An integral part of the movie is the use of headphones, amongst other listening equipment: 2 seen are the Audio-Technica ATH-PRO700, the TDK ST-PR300 and the Creative Technology HQ 1400.

== Marketing ==
The film's teaser poster shows a severed ear on a mouse trap. According to directors Alan Mak and Felix Chong, the imagery of the poster was to convey the darkness that the human soul is capable of.
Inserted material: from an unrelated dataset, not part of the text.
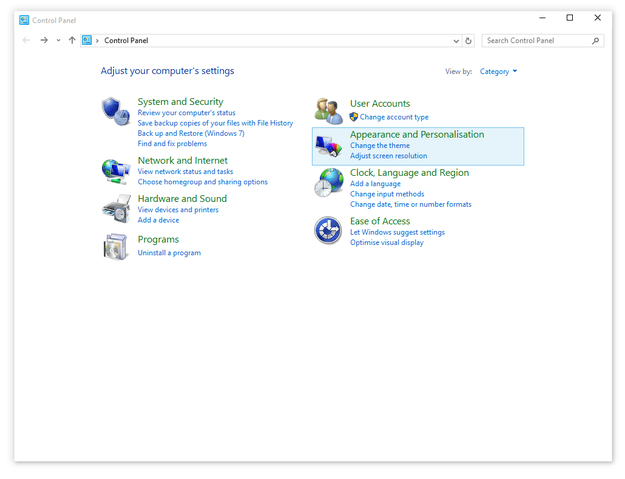Open Change account type link
The height and width of the screenshot is (479, 625).
[x=394, y=117]

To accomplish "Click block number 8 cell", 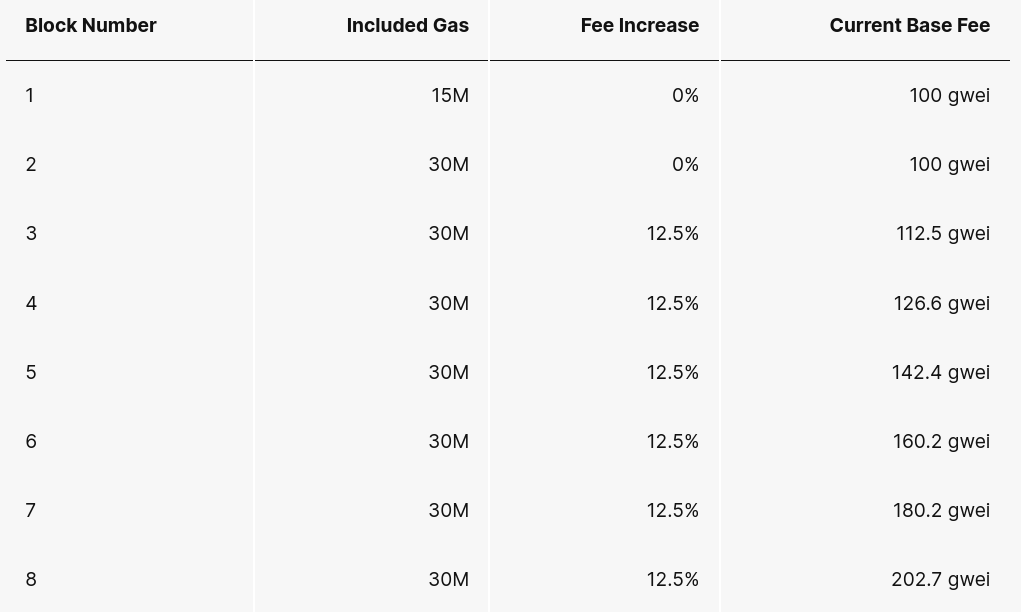I will point(31,579).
== Awards and nominations ==
16th Hong Kong Film Critics Society Award
- Won: Best Director (Alan Mak and Felix Chong)
- Film of Merit

29th Hong Kong Film Awards
- Nominated: Best Film
- Nominated: Best Director (Alan Mak and Felix Chong)
- Nominated: Best Screenplay (Alan Mak and Felix Chong)
- Nominated: Best Actor (Lau Ching-Wan)
- Nominated: Best Supporting Actor (Alex Fong)
- Won: Best Film Editing (Kong Chi Leung and Chan Chi Wai)

==Sequels==
Due to the film's great success, the sequel Overheard 2 began production and was released on 18 August 2011. Overheard 3 was released on 30 May 2014.

==Remakes==
In November 2014, Studio 8 and Bona Film Group were reportedly producing an English-language remake.

In 2017, director Choi Dong-hoon began production on a South Korean remake titled Wiretap. However, production was halted so its actor Kim Woo-bin could undergo treatment for cancer, and Choi began work on another project.